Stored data
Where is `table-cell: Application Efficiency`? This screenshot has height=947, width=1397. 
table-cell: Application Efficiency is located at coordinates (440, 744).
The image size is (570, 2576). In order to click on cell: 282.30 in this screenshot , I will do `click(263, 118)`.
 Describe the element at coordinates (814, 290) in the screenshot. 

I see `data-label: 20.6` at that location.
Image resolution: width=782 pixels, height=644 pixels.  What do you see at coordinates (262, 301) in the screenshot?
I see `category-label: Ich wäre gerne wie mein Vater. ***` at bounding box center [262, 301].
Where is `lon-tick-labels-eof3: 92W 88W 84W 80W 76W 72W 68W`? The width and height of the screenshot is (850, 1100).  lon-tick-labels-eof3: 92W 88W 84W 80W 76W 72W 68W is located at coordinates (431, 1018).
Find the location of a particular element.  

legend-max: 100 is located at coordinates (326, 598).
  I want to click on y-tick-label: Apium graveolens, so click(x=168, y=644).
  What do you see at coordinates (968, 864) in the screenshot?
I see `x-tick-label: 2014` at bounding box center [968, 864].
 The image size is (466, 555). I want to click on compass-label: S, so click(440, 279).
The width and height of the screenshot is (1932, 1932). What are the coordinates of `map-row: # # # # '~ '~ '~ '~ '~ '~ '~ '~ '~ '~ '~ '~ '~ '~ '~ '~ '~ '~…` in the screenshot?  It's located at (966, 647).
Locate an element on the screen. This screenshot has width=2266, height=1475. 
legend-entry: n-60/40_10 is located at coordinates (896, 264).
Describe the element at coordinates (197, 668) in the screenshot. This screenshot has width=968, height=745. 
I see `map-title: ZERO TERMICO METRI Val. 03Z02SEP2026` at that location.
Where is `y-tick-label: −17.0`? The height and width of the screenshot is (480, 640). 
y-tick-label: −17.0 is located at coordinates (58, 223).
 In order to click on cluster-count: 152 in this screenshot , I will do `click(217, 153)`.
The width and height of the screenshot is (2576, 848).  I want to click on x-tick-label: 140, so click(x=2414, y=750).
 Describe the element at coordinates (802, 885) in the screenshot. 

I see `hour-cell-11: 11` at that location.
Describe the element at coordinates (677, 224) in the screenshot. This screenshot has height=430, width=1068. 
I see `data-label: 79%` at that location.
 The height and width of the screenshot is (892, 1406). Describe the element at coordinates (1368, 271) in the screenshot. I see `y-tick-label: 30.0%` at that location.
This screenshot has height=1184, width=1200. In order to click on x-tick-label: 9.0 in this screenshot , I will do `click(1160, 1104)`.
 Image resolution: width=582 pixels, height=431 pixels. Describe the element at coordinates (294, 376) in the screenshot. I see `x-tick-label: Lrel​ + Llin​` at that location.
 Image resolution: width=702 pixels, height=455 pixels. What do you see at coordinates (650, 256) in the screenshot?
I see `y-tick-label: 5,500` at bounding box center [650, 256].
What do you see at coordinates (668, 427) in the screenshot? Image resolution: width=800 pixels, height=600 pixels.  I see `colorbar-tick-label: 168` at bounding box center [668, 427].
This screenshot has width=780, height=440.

Aim of the exercise
Pull out every line of the rows above that contains the string "table", treating uppercase and lowercase as different.

Solution to the problem
Where is `table-cell: Application Efficiency`? This screenshot has height=947, width=1397. 
table-cell: Application Efficiency is located at coordinates (440, 744).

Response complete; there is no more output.